Monday 15 December 2008

Things to keep in mind to help you help your depressed child

Listed below is a "snapshot" of things to keep in mind to help you help your child. We will be discussing these ideas throughout the blog in more detail but provide some highlights here to provide an introduction to what helps.

• Focusing on realistic positives—This week, use the table provided at the end of the chapter to record some areas in which your child is already showing some positive abilities, even if they are small positives (for example, getting dressed in the morning).
• Getting active—Activity counteracts the tendency for depressed people to withdraw and ruminate, and physical activity can actu­ally prevent relapse in some people.
• Taking medication (if needed)—Medications can normalize the levels of the brain chemicals mentioned above.
• Reducing unnecessary stress—For example, if your teen is feeling overwhelmed by three after-school activities in addition to regular courses, see if even one can be eliminated until she is feeling better. Family conflict can also constitute "unnecessary stress." Chapters 12 and 13 are devoted to addressing family interactions.
• Increasing perceived support—Perceived support (that is, the child actually feels supported) ameliorates the effect of stress, reduces learned helplessness, and offers hope. Empathy is perceived as particularly supportive, but it's one of the most difficult things to give a depressed teen. Depression constricts the range of emotional expression, making depressed teens "hard to read." Teens' tendency to shut down and withdraw while depressed adds to the problem.

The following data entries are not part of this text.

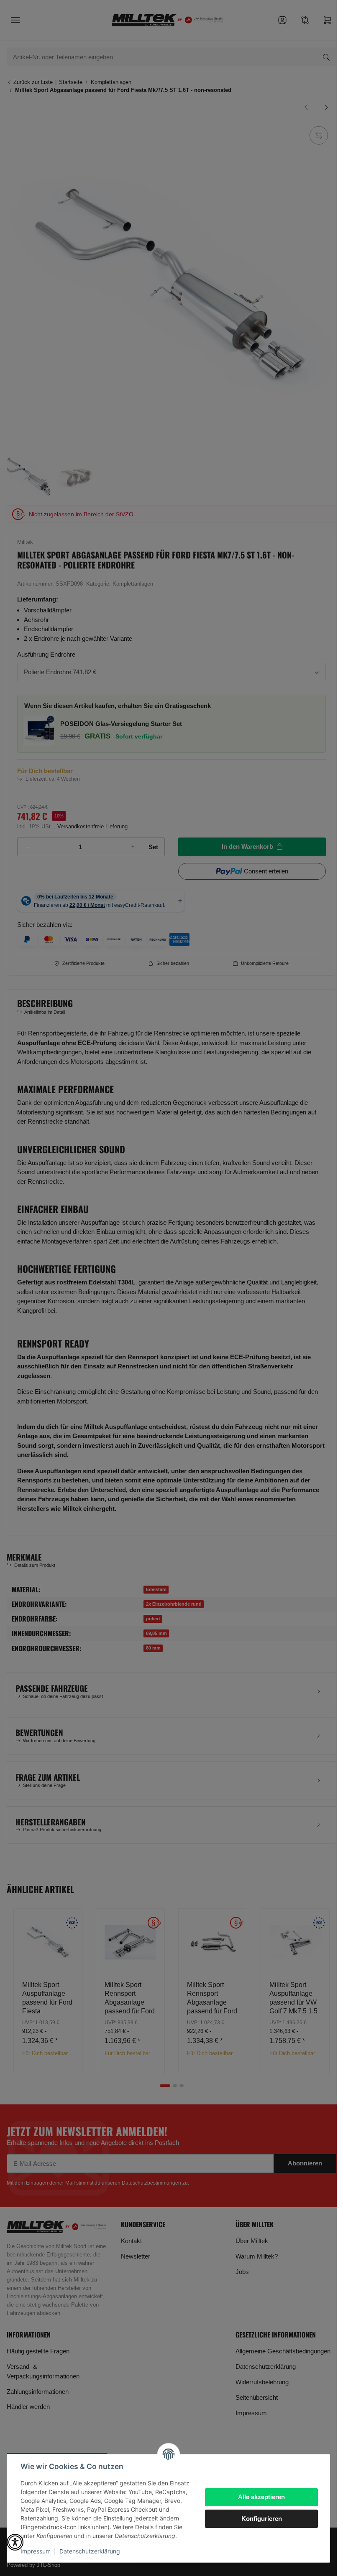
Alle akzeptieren (261, 2496)
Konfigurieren (261, 2518)
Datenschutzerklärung (89, 2551)
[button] (15, 2542)
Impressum (35, 2551)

Sometimes, you will have to take an educated guess about what is going on, based on the circumstances. Then, put it into words for your teen. For example, "If that happened to me, I would feel terribly angry. Is that how you're feeling?" The expression on her face will give you the answer. Expressing confidence in your teen is another aspect of perceived support. Many children and teens do better when those close to them expect that they can. Siblings may need a little extra attention too, to reduce the chances of increased sibling rivalry as you focus on helping the depressed teen.
• Mourning major losses (if any)—Several books on helping children and teens with grief are listed in the Bibliography.
• Having a chance to make a difference—Making a difference (no matter how small) helps to overcome feelings of learned helpless­ness. For example, something as simple as being able to continue looking after a pet can provide a sense of "making a difference."